勝ってはいますが、都市部からみて郊外地区ではトランプ票が勝っています。
その事実を噛みしめると、「隣のこの人・あの人ももしかしたら、、、」という気持ちになってしまいます。
大人気ドラマ、「24-Twente Four」(トゥウェンティー・フォー)では度々味方と思っていた人に裏切られ、結果、「Trust no one」という、「誰も信じてはいけない」というテーマが根付きました。
これはドラマで、ここまでの裏切りは現実ではなかなか遭遇しませんが、でも、「マイノリティー」にカテゴライズされるボクなんかは、例えば白人の友人が心の底ではボクのことも悪い風に思っているのではないか、差別的に見ているのではないか?という気持ちになってしまいます。
日本車がアメリカでたくさん走っているのにアメリカ車が日本にない?
それは日本車が優れていたり、日本車メーカーがアメリカに合った車造りに力をいれているからで、アメリカ車は逆パターンではなく日本向け戦略に手を抜いているからではないか?事実、北米市場向け車種を各日本メーカーはリリースしていてそれらは日本では売られていません。
アメリカで3割台のシェアである「iPhone」は、日本では5割以上のシェアです。国産のメーカーではなくアメリカのアップル社が作る機種が半分以上のシェアを占めているという例もあるため、日本人がアメリカ製品をアンチだったり、買わない、買いたくないという思いを持っているわけではないことがわかります。
恐いのは、ある一例を取り上げて、ネガティブな部分にスポットライトを当てて、批判し、差別、排除しようとする動きです。
まとめ:不本意な事実に目を逸らさない強さ
日本はまだまだ「世界基準」に届いていません。
アメリカほど多種多様な人が混ざっていないからなのか、戦後70年余りという期間がそこに至るにはまだ時間が足りないからなのか。理由はボクに名言はできませんが、世界規模の目線で物事を見るには足りないことが多いと感じます。
では、アメリカは進んでいるのか?ということですが、それも実は未知で、アメリカでの生活の中でやっぱり「アメリカ至上主義」を感じる機会はとても多く、とても仲良い人で、ボクのことを愛してくれていると感じる人ですらたまーに差別的な目線を感じてしまうことがあります。

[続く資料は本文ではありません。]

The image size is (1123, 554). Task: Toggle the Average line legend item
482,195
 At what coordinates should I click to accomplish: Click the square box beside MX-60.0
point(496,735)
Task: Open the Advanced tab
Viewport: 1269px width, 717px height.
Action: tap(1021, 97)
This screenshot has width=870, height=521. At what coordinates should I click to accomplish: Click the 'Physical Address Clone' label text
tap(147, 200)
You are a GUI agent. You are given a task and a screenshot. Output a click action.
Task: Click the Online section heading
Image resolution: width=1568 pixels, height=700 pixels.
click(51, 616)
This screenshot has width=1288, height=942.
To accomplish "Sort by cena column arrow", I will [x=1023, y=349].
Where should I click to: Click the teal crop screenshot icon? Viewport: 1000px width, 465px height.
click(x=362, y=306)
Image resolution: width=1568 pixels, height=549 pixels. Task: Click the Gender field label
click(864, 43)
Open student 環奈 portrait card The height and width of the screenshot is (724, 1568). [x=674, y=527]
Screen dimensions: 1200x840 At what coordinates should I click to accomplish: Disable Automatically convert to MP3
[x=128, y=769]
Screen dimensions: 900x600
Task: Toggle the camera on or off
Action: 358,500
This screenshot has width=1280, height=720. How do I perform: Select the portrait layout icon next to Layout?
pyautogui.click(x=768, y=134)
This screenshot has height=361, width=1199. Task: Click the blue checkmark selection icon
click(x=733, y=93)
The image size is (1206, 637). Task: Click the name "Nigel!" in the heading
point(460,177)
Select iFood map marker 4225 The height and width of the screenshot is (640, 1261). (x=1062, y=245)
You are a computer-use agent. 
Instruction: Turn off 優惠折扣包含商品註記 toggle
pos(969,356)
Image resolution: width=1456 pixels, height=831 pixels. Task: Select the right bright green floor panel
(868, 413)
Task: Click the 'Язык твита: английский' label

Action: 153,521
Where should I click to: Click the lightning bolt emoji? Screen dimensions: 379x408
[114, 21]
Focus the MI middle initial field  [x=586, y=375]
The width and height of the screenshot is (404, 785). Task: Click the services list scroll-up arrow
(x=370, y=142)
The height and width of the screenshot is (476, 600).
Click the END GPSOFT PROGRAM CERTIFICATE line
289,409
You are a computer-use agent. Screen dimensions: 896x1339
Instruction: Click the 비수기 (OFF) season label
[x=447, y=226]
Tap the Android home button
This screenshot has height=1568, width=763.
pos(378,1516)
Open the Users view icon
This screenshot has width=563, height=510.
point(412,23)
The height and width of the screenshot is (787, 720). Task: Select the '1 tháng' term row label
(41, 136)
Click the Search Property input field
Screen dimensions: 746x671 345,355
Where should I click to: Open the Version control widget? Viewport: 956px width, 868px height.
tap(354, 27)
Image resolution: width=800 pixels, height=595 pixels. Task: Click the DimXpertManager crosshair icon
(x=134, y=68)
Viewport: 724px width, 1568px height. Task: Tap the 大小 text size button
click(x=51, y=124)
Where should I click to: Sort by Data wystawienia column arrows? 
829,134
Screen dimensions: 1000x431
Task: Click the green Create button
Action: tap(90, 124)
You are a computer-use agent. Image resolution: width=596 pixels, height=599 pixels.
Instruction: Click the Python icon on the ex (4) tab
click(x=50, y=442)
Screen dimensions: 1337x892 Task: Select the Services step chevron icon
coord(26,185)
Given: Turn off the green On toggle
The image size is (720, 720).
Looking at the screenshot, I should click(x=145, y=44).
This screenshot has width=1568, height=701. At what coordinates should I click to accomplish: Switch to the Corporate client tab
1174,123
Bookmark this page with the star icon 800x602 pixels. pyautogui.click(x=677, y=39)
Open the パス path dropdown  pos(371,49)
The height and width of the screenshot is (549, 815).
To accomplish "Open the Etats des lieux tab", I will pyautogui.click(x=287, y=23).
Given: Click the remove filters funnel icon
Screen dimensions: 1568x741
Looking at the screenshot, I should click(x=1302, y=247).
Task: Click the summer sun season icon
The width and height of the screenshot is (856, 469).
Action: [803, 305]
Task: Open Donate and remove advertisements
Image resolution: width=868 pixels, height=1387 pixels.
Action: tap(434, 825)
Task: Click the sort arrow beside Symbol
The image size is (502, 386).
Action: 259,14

それはまだまだ根強く土に眠るアメリカがナンバーワンでなくてはならないという思想の影響だと感じています。
大統領はとてもパワフルな権力を手にします。ただ、一人の力で変えられることに限界はあるため、結果がこうなったことに嘆く人は多いものの、即「地獄が始まる」という認識はそこまで強くありません。
また、過激な発言はキャンペーン向けの戦略的なものであったという見方もあり、これからの展開は未知です。
それ以上の問題はやっぱり、その”過激発言”、”過激思想”を「YES」と迎え入れようとした票の数だと思いました。
「隠れトランプ」問題は夫婦間でも嘘をついていたという場合もあると聞きます。
ボクは多くの友人に「ヒラリーに入れるよね?ね?ね?」と言われてきましたが、そんな友人の中に実はトランプ派だった人がいるのかも知れないという心配。そんな友人が実は部分的にであったとしても、ボクのことを差別的に見ているかも知れないという不安。これが今回の選挙結果を受けての率直な気持ちでした。
日本育ちながら10年以上のアメリカ生活経験を経たアメリカ国籍のボクにとっては実に悩ましい結果となりました。
兎にも角にも、今後4年間、アメリカと世界に大きな変革がもたらされるかも知れない選挙結果に戸惑いながらも、成るように成る、むしろ、希望通りに進まない物事は人生では起こりうり、そことどう向き合うかこそが大事なんだと教訓的に教えられたのかも知れません。
不本意な事実としっかり向き合い、現実と戦う強さ。
それこそが現代社会を生きる上で大事なスキルのひとつではないかと思います。
今回の選挙結果が不本意だったという人も、この事実を受け入れ、現実と闘いましょう。